▶ Required action: From the line with "Click the green 'Sorun" down to the final line of the material below, quote every line exactly and leave out all lines before it.

▶ Exercise inputs:
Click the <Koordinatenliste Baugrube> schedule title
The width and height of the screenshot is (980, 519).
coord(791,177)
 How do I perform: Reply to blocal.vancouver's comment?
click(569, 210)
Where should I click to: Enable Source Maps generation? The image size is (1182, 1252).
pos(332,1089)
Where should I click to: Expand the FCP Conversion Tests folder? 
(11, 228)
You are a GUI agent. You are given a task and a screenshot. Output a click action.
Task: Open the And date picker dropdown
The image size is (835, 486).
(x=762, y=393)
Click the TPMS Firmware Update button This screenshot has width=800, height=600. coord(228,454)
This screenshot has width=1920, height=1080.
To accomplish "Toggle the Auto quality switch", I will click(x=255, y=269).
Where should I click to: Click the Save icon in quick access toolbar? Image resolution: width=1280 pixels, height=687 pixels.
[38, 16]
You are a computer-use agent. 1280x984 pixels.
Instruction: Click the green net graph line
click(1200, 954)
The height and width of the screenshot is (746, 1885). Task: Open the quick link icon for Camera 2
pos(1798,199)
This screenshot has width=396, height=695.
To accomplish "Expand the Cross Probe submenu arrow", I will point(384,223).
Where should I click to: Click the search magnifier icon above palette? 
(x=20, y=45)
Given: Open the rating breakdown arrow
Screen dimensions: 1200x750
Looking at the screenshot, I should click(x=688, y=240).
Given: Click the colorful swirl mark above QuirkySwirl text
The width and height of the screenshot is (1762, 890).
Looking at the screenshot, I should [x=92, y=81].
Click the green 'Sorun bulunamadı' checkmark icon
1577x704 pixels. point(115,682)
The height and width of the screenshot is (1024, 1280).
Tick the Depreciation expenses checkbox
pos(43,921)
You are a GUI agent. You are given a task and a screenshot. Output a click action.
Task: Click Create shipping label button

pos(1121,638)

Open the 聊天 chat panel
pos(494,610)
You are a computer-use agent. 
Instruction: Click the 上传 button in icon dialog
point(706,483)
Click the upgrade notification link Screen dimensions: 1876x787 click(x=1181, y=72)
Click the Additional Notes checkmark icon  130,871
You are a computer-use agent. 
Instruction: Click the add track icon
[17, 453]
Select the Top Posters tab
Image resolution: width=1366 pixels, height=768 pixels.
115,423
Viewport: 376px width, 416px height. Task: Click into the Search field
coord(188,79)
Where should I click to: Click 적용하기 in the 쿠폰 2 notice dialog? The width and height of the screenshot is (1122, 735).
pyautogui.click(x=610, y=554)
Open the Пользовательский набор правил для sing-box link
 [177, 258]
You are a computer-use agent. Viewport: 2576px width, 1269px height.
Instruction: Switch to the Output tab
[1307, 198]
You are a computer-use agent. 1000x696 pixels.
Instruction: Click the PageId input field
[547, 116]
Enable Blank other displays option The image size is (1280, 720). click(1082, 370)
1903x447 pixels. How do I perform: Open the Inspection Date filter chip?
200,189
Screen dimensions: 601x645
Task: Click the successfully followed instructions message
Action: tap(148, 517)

▶ Exercise output:
Click the green 'Sorun bulunamadı' checkmark icon
1577x704 pixels. point(115,682)
The height and width of the screenshot is (1024, 1280).
Tick the Depreciation expenses checkbox
pos(43,921)
You are a GUI agent. You are given a task and a screenshot. Output a click action.
Task: Click Create shipping label button

pos(1121,638)

Open the 聊天 chat panel
pos(494,610)
You are a computer-use agent. 
Instruction: Click the 上传 button in icon dialog
point(706,483)
Click the upgrade notification link Screen dimensions: 1876x787 click(x=1181, y=72)
Click the Additional Notes checkmark icon  130,871
You are a computer-use agent. 
Instruction: Click the add track icon
[17, 453]
Select the Top Posters tab
Image resolution: width=1366 pixels, height=768 pixels.
115,423
Viewport: 376px width, 416px height. Task: Click into the Search field
coord(188,79)
Where should I click to: Click 적용하기 in the 쿠폰 2 notice dialog? The width and height of the screenshot is (1122, 735).
pyautogui.click(x=610, y=554)
Open the Пользовательский набор правил для sing-box link
 [177, 258]
You are a computer-use agent. Viewport: 2576px width, 1269px height.
Instruction: Switch to the Output tab
[1307, 198]
You are a computer-use agent. 1000x696 pixels.
Instruction: Click the PageId input field
[547, 116]
Enable Blank other displays option The image size is (1280, 720). click(1082, 370)
1903x447 pixels. How do I perform: Open the Inspection Date filter chip?
200,189
Screen dimensions: 601x645
Task: Click the successfully followed instructions message
Action: tap(148, 517)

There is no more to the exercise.